Directive =>
Print all of the data below word for word, leaving every line unchanged.

Extracted entries =>
□ □ □ □

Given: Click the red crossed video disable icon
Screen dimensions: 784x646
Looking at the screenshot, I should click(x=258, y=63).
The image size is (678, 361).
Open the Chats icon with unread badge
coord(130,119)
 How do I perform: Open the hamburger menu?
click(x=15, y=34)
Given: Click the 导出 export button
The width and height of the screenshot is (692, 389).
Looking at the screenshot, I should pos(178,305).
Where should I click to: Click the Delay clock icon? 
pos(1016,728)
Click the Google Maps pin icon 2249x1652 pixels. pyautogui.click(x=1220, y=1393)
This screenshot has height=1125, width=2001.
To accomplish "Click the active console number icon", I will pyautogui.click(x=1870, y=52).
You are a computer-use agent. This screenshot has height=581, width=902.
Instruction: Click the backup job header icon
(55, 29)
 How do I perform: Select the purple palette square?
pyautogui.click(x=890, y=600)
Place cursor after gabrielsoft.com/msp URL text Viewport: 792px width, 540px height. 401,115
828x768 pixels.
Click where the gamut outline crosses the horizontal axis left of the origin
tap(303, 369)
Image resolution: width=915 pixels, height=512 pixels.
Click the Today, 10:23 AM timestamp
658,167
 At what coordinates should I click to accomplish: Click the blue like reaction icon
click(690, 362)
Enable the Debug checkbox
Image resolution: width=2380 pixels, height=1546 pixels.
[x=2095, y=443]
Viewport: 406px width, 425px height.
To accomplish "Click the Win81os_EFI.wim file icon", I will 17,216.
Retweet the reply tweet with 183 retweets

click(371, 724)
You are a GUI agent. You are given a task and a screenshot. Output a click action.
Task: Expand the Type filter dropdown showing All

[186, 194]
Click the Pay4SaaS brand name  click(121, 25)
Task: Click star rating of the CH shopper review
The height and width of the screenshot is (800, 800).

□ □ □ □

Exercise solution =>
Given: Click the red crossed video disable icon
Screen dimensions: 784x646
Looking at the screenshot, I should click(x=258, y=63).
The image size is (678, 361).
Open the Chats icon with unread badge
coord(130,119)
 How do I perform: Open the hamburger menu?
click(x=15, y=34)
Given: Click the 导出 export button
The width and height of the screenshot is (692, 389).
Looking at the screenshot, I should pos(178,305).
Where should I click to: Click the Delay clock icon? 
pos(1016,728)
Click the Google Maps pin icon 2249x1652 pixels. pyautogui.click(x=1220, y=1393)
This screenshot has height=1125, width=2001.
To accomplish "Click the active console number icon", I will pyautogui.click(x=1870, y=52).
You are a computer-use agent. This screenshot has height=581, width=902.
Instruction: Click the backup job header icon
(55, 29)
 How do I perform: Select the purple palette square?
pyautogui.click(x=890, y=600)
Place cursor after gabrielsoft.com/msp URL text Viewport: 792px width, 540px height. 401,115
828x768 pixels.
Click where the gamut outline crosses the horizontal axis left of the origin
tap(303, 369)
Image resolution: width=915 pixels, height=512 pixels.
Click the Today, 10:23 AM timestamp
658,167
 At what coordinates should I click to accomplish: Click the blue like reaction icon
click(690, 362)
Enable the Debug checkbox
Image resolution: width=2380 pixels, height=1546 pixels.
[x=2095, y=443]
Viewport: 406px width, 425px height.
To accomplish "Click the Win81os_EFI.wim file icon", I will 17,216.
Retweet the reply tweet with 183 retweets

click(371, 724)
You are a GUI agent. You are given a task and a screenshot. Output a click action.
Task: Expand the Type filter dropdown showing All

[186, 194]
Click the Pay4SaaS brand name  click(121, 25)
Task: Click star rating of the CH shopper review
The height and width of the screenshot is (800, 800).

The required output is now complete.